# Crazy Function for Arc Length!

1. Jan 23, 2008

### jen333

Hi! Here's my question on finding arc length. If I've taken the derivative correctly, is there anyway I can simplify it before putting it into the arc length formula?

1. The problem statement, all variables and given/known data
Find the arc length where 0$$\leq$$x$$\leq$$2
y=(x$$^{3}$$/3)+x$$^{2}$$+x+1/(4x+4)

2. Relevant equations
L=$$\int$$ds=$$\sqrt{1+(dy/dx)^{2}}$$

3. The attempt at a solution
I've only taken the derivative so far:
(dy/dx)=x$$^{2}$$+2x+1-4(4x+4)$$^{-2}$$
=(x+1)$$^{2}$$-4(4x+4)$$^{-2}$$

I tried expanding the equation, but that only makes it more complex.

I know to find the arc length I need to square the derivative and place it in the formula (and possibly using substitution), but I'm just wondering how I can simplify the above equation to make it easier to square and calculate!

Last edited: Jan 23, 2008
2. Jan 24, 2008

### Gib Z

Polynomial division!! =]

3. Jan 24, 2008

### Defennder

Yeah you should get this if you do the polynomial division correctly:

$$\int_0^2 (x+1)^2 + \frac{1}{4(x+1)^4} dx$$.
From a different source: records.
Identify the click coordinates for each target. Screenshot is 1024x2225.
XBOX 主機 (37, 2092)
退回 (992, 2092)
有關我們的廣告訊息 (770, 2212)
To make things easier, denote (x+1) by A or some other letter, then it'll look easier.

EDIT: Fixed error

Last edited: Jan 24, 2008
4. Jan 24, 2008

### HallsofIvy

Staff Emeritus
I would look at it like this:
$$y'= x^2+ 2x+ 1- \frac{4}{(4x+ 4)^2}= x^2+ 2x+ 1- \frac{1}{4(x+1)^2}$$
$$= (x+ 1)^2- \left(\frac{1}{2(x+1)}\right)^2$$
so
$$(y')^2= (x+1)^4- 1/2+ \left(\frac{1}{2(x+1)}\right)^4$$
$$(y')^2+ 1= (x+1)^4+ 1/2+ \left(\frac{1}{2(x+1)}\right)^4$$
$$= \left((x+1)^2+ \left(\frac{1}{2(x+1)}\right)^2\right)^2$$
so that
$$\sqrt{(y')^2+ 1}= (x+1)^2+ \frac{1}{2(x+2)}$$

5. Jan 24, 2008

### Defennder

There's a small error here, the last term should read 1/4(x+1)^2 instead.